QUOTED PASSAGE
※ ※ ※

The most popular living fantasy writer in the world doesn't even especially like fantasy novels. It wasn't until after Sorcerer's Stone was published that it even occurred to her that she had written one. "That's the honest truth," she says. "You know, the unicorns were in there. There was the castle, God knows. But I really had not thought that that's what I was doing. And I think maybe the reason that it didn't occur to me is that I'm not a huge fan of fantasy."

Of course it's well-known how Terry Pratchett gave some rather snarky comments in reply to the above. But the thought has since occurred to me: Is it really correct to label the HP stories as "Fantasy"?

That is: It has often been remarked that the HP stories use a lot of elements from the school-story genre (Encarta, for example, says "The Harry Potter books combine two powerful genres-the school story and magical fantasy-but Rowling’s treatment of these is almost entirely original"). So my question is: Is it more accurate to view HP as a fantasy story with boarding-school elements, or as a boarding-school story with fantasy elements?

※ ※ ※

MATERIAL PROVIDED
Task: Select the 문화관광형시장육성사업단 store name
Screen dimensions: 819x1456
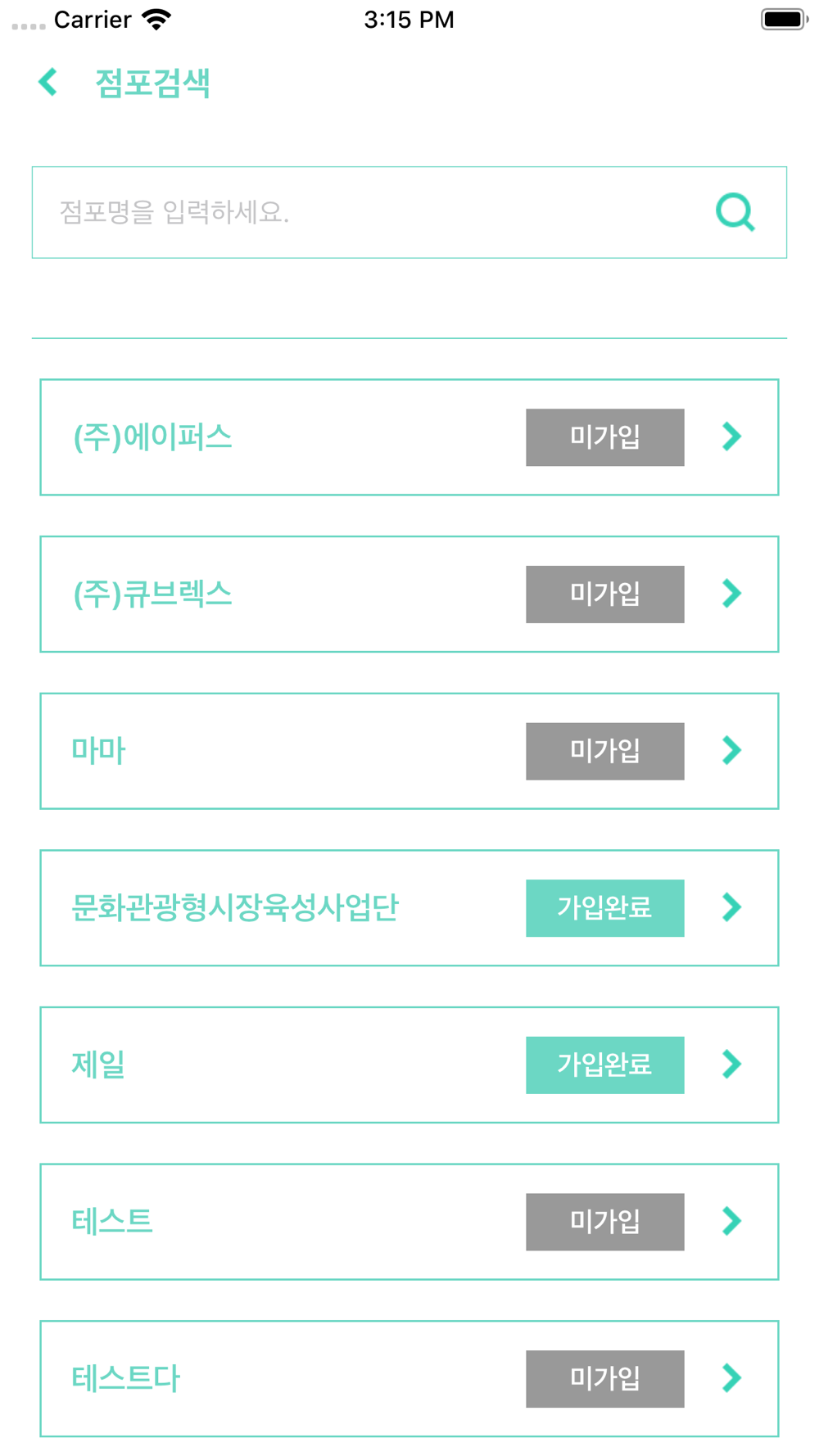Action: (x=235, y=907)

※ ※ ※

CHALLENGES
#1 How would you sum up the post on Harry Potter's genre in two sentences?
#2 Can you continue the post on Harry Potter's genre past its final sentence?
The listing has nothing to do with the text about Harry Potter's genre.

EXPECTED OUTPUTS
#1 Rowling says she is not a huge fan of fantasy and did not realize she had written a fantasy novel until after Sorcerer's Stone was published. The writer notes that the books draw heavily on the school-story genre and asks whether they are better seen as fantasy with boarding-school elements or as a boarding-school story with fantasy elements.

#2
I can certainly agree that it's fairly close to 50-50. Certainly both were part of JKR's original vision ("boy finds out he's a wizard and goes to wizard school"). Yet I am inclined to view the school-story aspects as more fundamental to the series, and the fantasy elements as more of an added characteristic. In which case JKR's slowness in associating her story with the fantasy genre makes a fair amount of sense.

(But I reserve the right to alter or refine the above opinion. I would not say that I've yet gotten to the bottom of the question.)